> **PAGE TEXT**:

◆ ◆ ◆ ◆ ◆

2.  Article 37, § 6.A(7)

    a. The Union’s Position

    The Union objects to the Arbitrator’s recommendation and requests imposition of its final offer, which is as follows:

The parties agree that proposed changes which apply on a nationwide basis shall be negotiated at the National Office. As of January 2002, all notices of proposed national changes will be served on the National Union and local Union chapters in consolidated packages on a quarterly basis. Such notice will be due to the Union within five (5) workdays of April 1, July 1, October 1, and January 1, of each year, respectively. These deadlines may be bypassed when a shorter implementation schedule is necessary due to circumstances beyond control of the moving party. In order to expedite the Union’s ability to respond to Employer-initiated bargaining, the Employer will give each NTEU chapter a computer, printer, modem, screen, telephone line and any other equipment needed to facilitate e-mail communication between chapters over bargaining and other labor-management relations matters.

Quarterly notification of changes in conditions of employment would provide both parties with: (1) the ability to prioritize and package bargaining issues; (2) order and structure, so that employees and managers in the field are informed of changes which will take place at their work site and when; (3) an alternative to the Agency’s current "haphazard notification process," thereby facilitating field input and national negotiations; (4) the ability to reduce costs by allowing the parties to put together bargaining teams of subject-matter experts prepared to negotiate multiple issues; and (5) the ability to negotiate outside the quarterly period based upon circumstances beyond the Agency’s control. Moreover, "it is disingenuous" for the Employer to claim that its proposal would delay bargaining, given the length of time it takes management to develop its policies and/or respond to the Union’s proposals, and the fact that IRS, "an agency many times the size of Customs, voluntarily agreed to quarterly notification almost 10 years ago."

◆ ◆ ◆ ◆ ◆

> **RECORDS FOR THIS TASK**:
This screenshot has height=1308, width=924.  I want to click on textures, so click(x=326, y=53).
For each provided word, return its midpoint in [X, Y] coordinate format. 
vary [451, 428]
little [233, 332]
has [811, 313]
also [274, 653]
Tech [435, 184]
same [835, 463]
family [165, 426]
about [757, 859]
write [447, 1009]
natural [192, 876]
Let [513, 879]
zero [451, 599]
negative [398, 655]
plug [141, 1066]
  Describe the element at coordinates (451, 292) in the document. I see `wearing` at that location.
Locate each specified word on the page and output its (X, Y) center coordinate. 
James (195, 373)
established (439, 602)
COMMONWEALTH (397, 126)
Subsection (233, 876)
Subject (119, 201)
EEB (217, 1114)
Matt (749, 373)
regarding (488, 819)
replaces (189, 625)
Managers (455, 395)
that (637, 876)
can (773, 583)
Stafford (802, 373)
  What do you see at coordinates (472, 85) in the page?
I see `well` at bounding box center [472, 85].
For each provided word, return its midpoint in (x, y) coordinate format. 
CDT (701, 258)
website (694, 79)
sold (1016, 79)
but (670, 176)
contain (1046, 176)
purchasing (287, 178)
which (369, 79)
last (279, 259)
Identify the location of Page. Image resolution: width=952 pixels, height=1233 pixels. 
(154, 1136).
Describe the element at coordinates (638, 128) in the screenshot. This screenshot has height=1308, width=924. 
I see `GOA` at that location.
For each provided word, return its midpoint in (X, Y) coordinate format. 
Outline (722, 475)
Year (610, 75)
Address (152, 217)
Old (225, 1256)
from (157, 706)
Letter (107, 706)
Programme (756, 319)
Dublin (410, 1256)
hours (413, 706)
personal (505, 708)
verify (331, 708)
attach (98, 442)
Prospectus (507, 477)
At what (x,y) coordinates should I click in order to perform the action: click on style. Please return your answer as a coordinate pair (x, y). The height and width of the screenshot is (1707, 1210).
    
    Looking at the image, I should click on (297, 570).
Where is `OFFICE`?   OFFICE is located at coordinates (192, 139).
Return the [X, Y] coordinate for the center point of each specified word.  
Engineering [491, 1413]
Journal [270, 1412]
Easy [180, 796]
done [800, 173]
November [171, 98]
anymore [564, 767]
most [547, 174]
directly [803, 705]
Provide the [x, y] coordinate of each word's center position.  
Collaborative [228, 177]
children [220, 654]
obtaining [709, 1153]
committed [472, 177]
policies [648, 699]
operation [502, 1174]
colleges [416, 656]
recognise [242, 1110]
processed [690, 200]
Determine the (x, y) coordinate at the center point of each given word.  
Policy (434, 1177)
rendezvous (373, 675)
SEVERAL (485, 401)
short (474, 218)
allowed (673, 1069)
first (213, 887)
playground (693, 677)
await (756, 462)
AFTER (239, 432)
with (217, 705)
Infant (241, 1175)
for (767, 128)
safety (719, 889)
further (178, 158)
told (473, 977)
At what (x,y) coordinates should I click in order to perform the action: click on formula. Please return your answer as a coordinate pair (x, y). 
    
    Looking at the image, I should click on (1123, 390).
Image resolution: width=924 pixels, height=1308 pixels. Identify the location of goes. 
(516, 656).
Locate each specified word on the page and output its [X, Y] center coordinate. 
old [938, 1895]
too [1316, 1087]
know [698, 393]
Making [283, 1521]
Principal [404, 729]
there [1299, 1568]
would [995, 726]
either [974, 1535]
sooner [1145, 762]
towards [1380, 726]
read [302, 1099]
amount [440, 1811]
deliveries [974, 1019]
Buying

◆ ◆ ◆ ◆ ◆

> **WHAT TO WORK ON**:
[1] In the passage on the Union's position, how long ago did IRS voluntarily agree to quarterly notification?
[2] In the listing, switch "playground" to "schoolyard" in the stretch from the line containing "colleges [416, 656]" through the line containing "safety (719, 889)", and return only those lines.

> **REPLIES**:
[1] Almost 10 years ago.

[2]
colleges [416, 656]
recognise [242, 1110]
processed [690, 200]
Determine the (x, y) coordinate at the center point of each given word.  
Policy (434, 1177)
rendezvous (373, 675)
SEVERAL (485, 401)
short (474, 218)
allowed (673, 1069)
first (213, 887)
schoolyard (693, 677)
await (756, 462)
AFTER (239, 432)
with (217, 705)
Infant (241, 1175)
for (767, 128)
safety (719, 889)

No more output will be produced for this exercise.